Start

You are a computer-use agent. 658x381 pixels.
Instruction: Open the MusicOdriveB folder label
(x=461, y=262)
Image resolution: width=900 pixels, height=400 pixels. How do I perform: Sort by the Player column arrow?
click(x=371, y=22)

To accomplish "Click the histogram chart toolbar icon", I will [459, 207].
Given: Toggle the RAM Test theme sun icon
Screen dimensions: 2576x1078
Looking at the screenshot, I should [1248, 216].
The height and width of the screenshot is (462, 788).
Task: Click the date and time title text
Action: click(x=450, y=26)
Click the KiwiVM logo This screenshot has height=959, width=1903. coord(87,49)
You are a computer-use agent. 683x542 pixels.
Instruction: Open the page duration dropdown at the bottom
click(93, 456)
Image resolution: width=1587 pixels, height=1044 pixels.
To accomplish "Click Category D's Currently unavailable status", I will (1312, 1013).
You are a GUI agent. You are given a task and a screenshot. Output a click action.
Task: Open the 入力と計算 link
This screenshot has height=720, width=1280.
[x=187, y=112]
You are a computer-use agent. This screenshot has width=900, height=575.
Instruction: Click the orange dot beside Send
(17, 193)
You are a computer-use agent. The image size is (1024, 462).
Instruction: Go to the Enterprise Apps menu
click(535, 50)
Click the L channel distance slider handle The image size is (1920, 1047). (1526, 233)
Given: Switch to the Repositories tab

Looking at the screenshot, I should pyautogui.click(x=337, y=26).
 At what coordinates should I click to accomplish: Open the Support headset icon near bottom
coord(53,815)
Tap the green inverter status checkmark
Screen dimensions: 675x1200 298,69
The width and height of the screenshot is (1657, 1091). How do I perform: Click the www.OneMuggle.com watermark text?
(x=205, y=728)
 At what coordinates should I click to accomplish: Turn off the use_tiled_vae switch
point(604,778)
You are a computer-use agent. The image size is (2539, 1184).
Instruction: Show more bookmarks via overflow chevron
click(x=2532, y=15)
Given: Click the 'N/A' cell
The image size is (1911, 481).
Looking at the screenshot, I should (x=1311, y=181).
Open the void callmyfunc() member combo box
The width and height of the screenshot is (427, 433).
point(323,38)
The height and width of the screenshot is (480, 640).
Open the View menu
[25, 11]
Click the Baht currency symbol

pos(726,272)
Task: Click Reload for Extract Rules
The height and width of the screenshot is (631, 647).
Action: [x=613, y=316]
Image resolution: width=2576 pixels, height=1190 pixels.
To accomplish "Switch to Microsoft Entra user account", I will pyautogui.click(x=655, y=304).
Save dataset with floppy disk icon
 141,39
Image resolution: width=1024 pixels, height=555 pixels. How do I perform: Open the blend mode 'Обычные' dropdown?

End

**Your goal:** Please carry over the part of the records that runs from the start through the line containing "will [459, 207].", both ends included. Keep every request as it is, and add 90 to each coordinate in the answers.

**Expected answer:**
You are a computer-use agent. 658x381 pixels.
Instruction: Open the MusicOdriveB folder label
(x=551, y=352)
Image resolution: width=900 pixels, height=400 pixels. How do I perform: Sort by the Player column arrow?
click(x=461, y=112)

To accomplish "Click the histogram chart toolbar icon", I will [549, 297].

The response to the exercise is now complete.